(Deghaye2000)
Em Viagem à Itália, Goethe frequentemente se expressa como os místicos. Os espirituais cristãos atribuem grande importância à noção de segunda-nascença. Encontramos essa ideia nos escritos de Goethe, que repete o termo com demasiada predileção para não lhe atribuir certa realidade. Qual seria? Certamente não é a mesma de um tratado de teologia mística, mas, em um plano diferente, podemos aceitar uma equivalência. Goethe sente forças vivas atuando na raiz de sua personalidade, forças que a transformam profundamente. Ele revive, à sua maneira, a metanoia, a conversão dos espirituais.
Goethe recorda um trecho de uma carta de Winckelmann que, segundo ele, lhe causou grande alegria. Winckelmann fala de Roma como uma escola maravilhosa que o formou e acrescenta: “Eu também fui purificado, fui posto à prova.” A alma é purificada no teste, assim como os metais são no fogo. Winckelmann adota uma linguagem religiosa. Não é significativo que Goethe tenha se apropriado dessas palavras que identificam a catarse profana à purificação, à regeneração que resulta da segunda-nascença e dos testes místicos? Para falar das virtudes da arte em termos de vida interior, o próprio Goethe empresta o vocabulário dos contemplativos. É notável que ele ecoe Winckelmann.
A maior revelação oferecida ao poeta durante sua estadia na Itália foi a do corpo humano, mais particularmente o rosto. Goethe fala do rosto como um mistério sagrado.
Já temos um texto do Viagem à Itália, datado de 10 de janeiro de 1788. Goethe escreve que o interesse que ele dedica à forma humana o faz esquecer todo o resto e acrescenta que, no passado, ele sentia essa atração, mas a evitava, como fazemos ao nos afastarmos do brilho do sol que nos cega.
Em outra carta, escrita em Roma no Natal de 1787, esse brilho que nos cega ao contemplarmos os grandes mestres associa-se ao fogo do relâmpago que acompanha o nascimento de Cristo. Lemos o seguinte: “Desta vez Cristo nasceu com um estrondo de trovões e um clarão de relâmpagos, pouco depois da meia-noite tivemos uma grande tempestade.” Pode ser um acaso meteorológico, mas Goethe escreve logo depois, sem transição: “O brilho das maiores obras-primas não ME cega mais; agora eu caminho na contemplação, no verdadeiro conhecimento, no espírito de discernimento.” O relâmpago e a luz que cega são dois símbolos que se tornam um só.

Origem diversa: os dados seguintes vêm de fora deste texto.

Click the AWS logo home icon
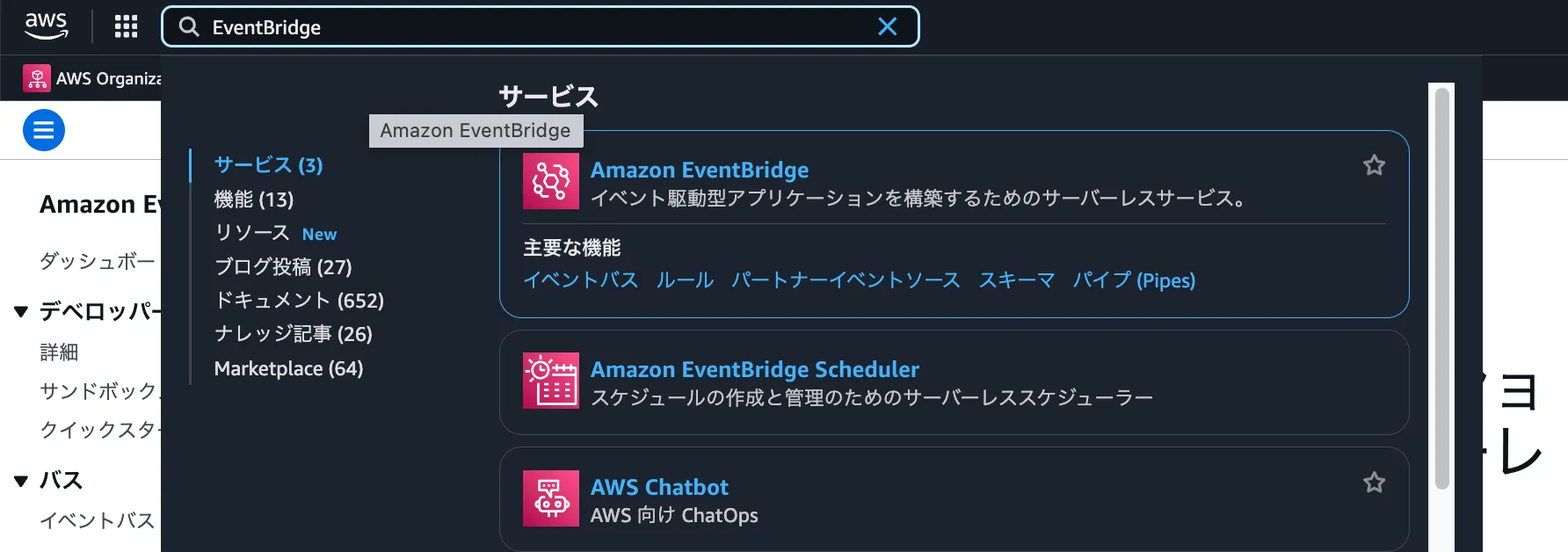(x=46, y=25)
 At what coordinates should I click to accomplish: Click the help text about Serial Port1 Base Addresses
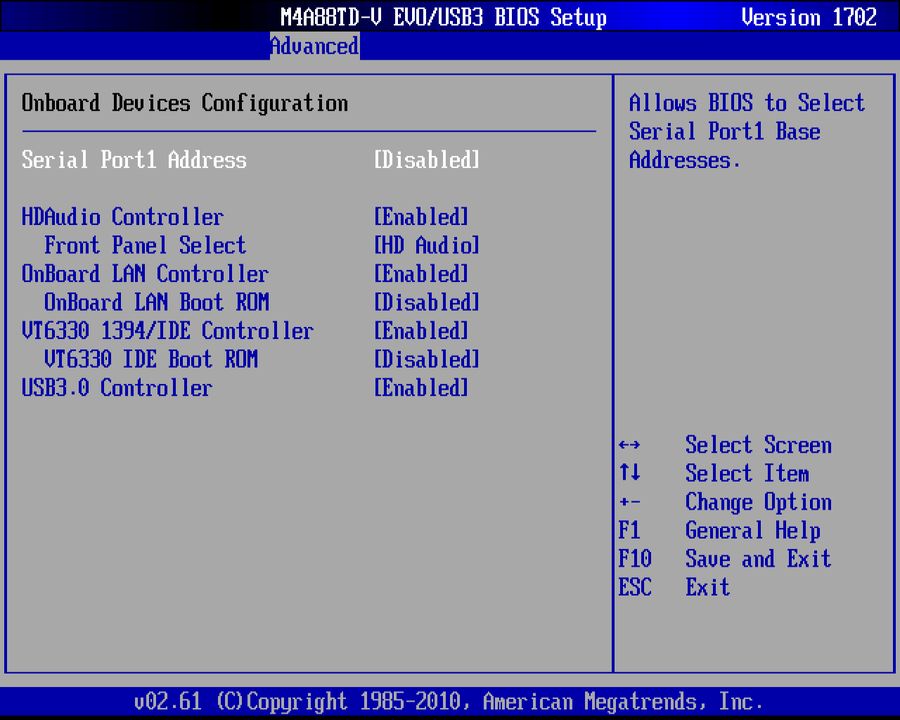click(746, 131)
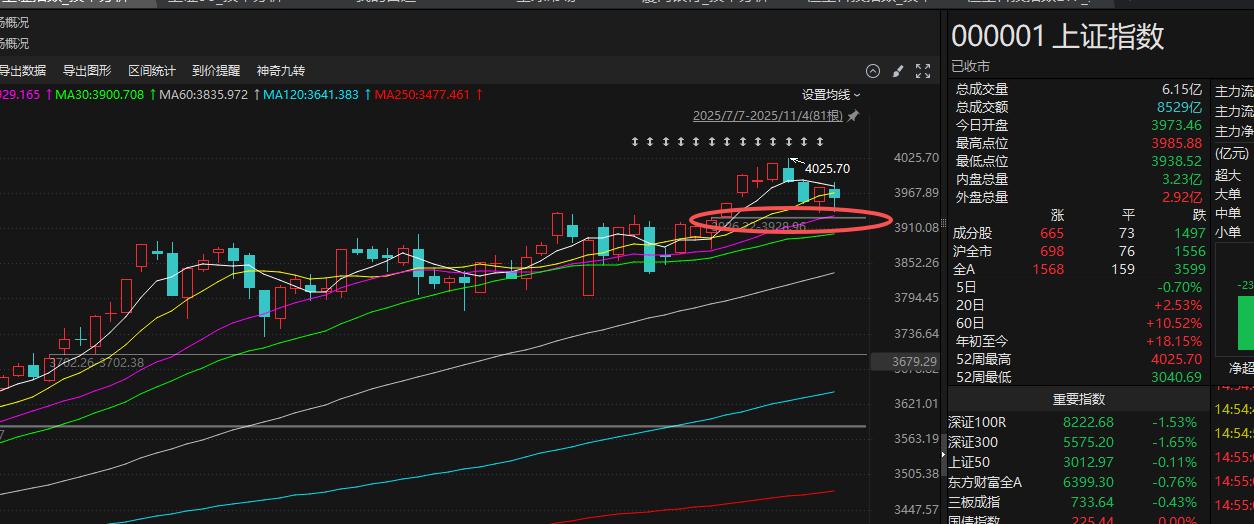1254x524 pixels.
Task: Click the 到价提醒 button
Action: pyautogui.click(x=216, y=71)
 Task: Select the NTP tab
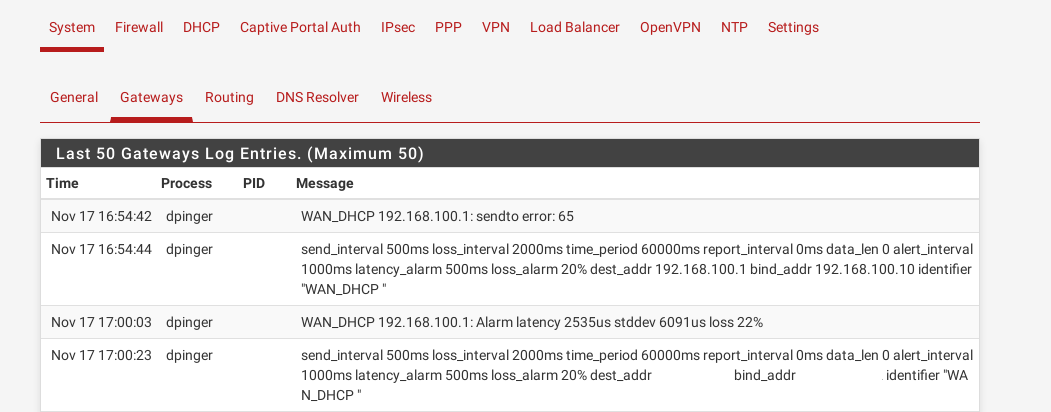[x=734, y=28]
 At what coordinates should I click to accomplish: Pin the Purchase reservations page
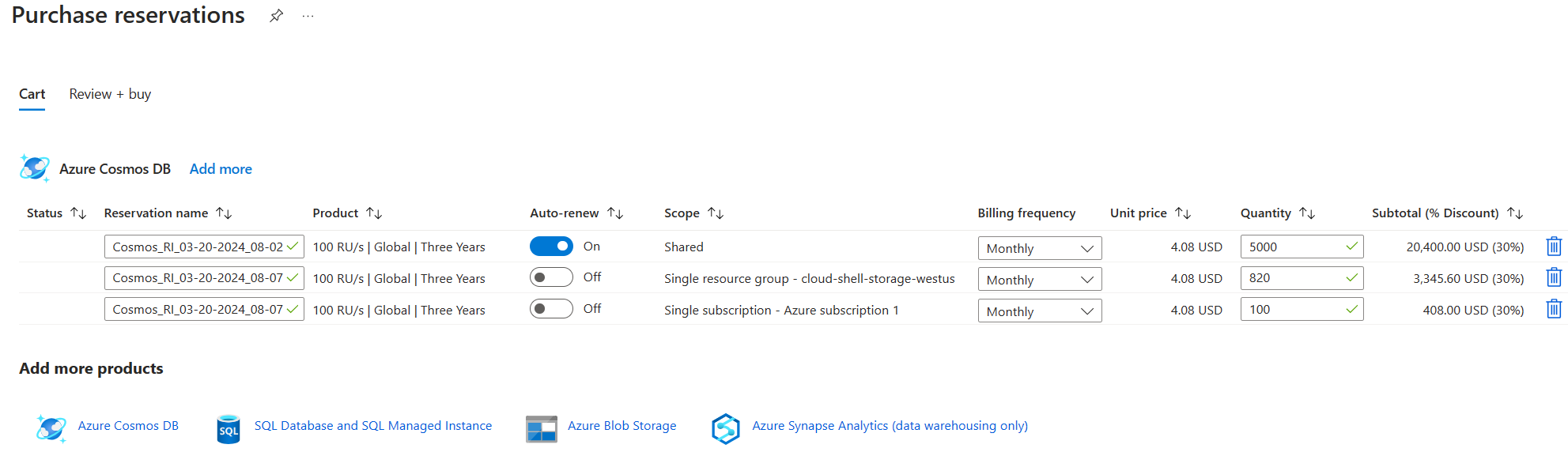(276, 16)
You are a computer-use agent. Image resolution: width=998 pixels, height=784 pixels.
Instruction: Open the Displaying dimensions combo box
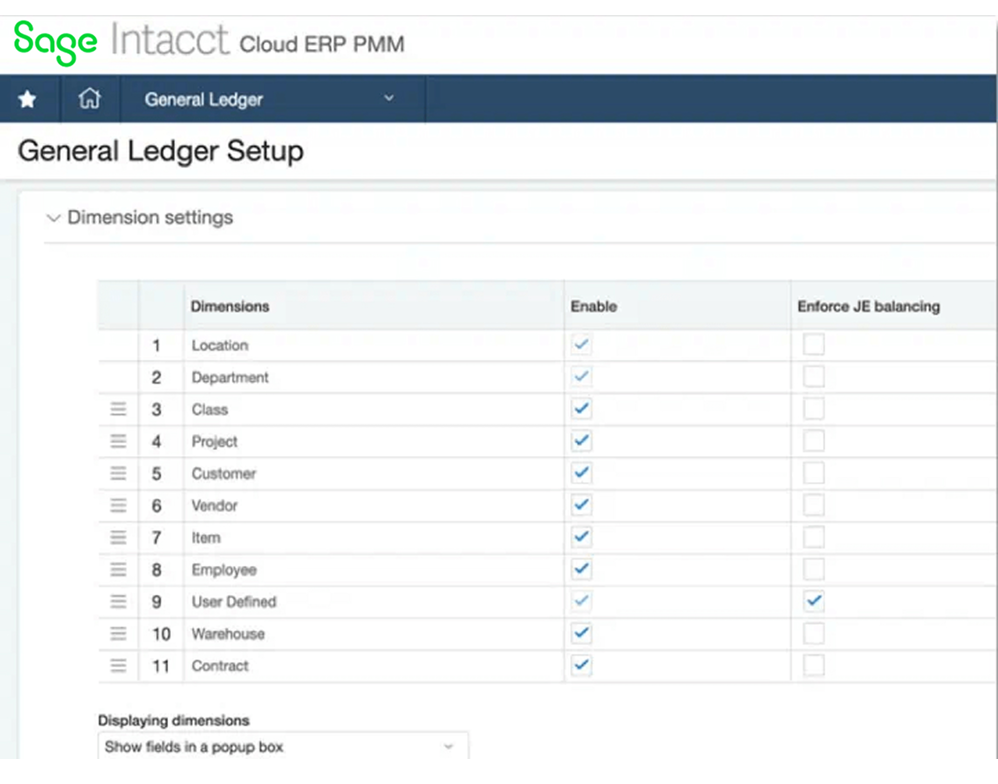[x=283, y=746]
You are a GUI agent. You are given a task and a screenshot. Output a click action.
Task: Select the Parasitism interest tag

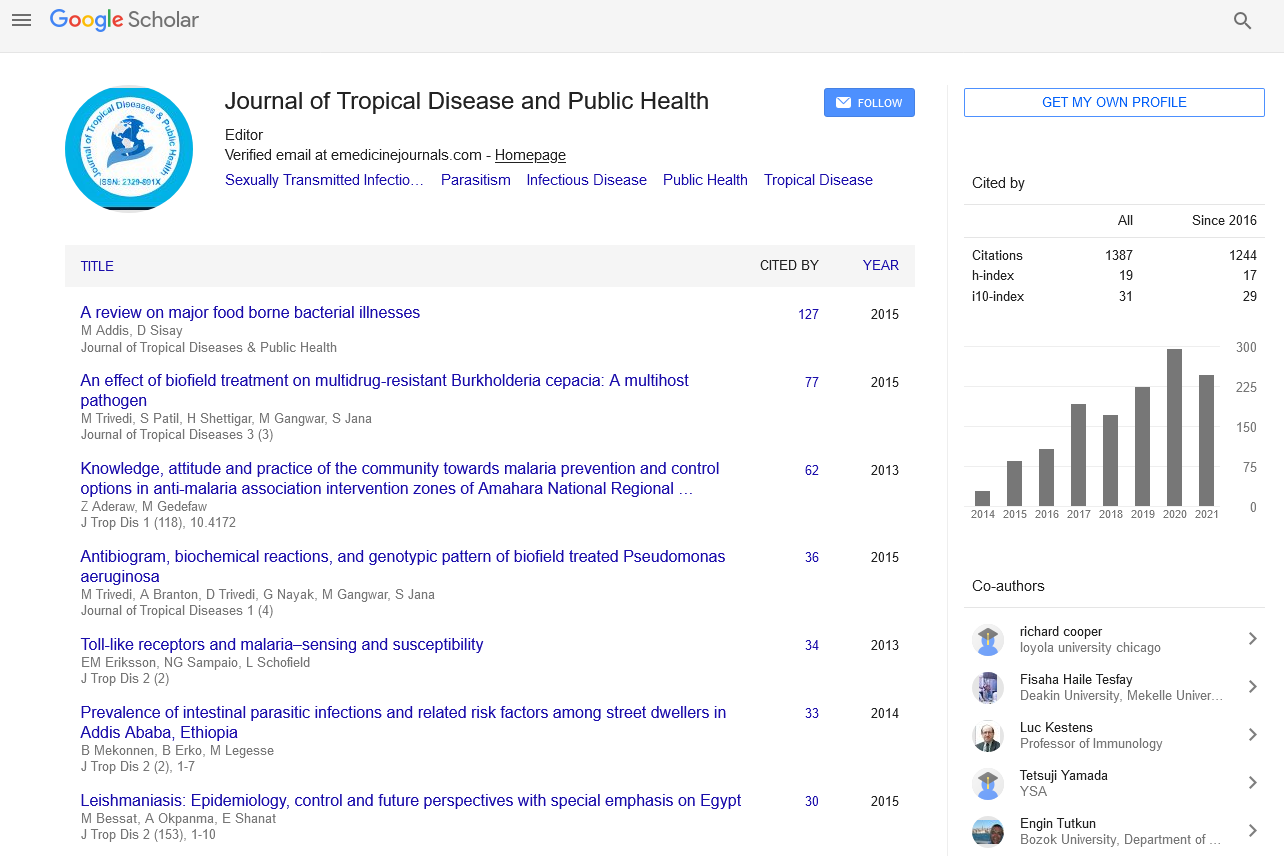tap(475, 180)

Em seus estudos sobre o sagrado, o teólogo Rudolf Otto destacou, ao mesmo tempo, o aspecto assustador da majestade divina, o numen, e a fascinação exercida por sua luz. Quando Deus apareceu a Moisés na sarça ardente, ele cobriu o rosto, temendo olhar para Elohim. O homem pecador não pode ver Deus, por isso está escrito: “Ninguém pode ver a face do Senhor sem morrer.” Somente o homem purificado pode contemplar o mistério divino, sem que a Divindade, no entanto, jamais se revele em sua essência pura.
Goethe transpôs esse motivo. No relato de Viagem à Itália, o poeta sente-se ao mesmo tempo purificado e capaz de contemplar obras que, para ele, encarnam o mistério supremo.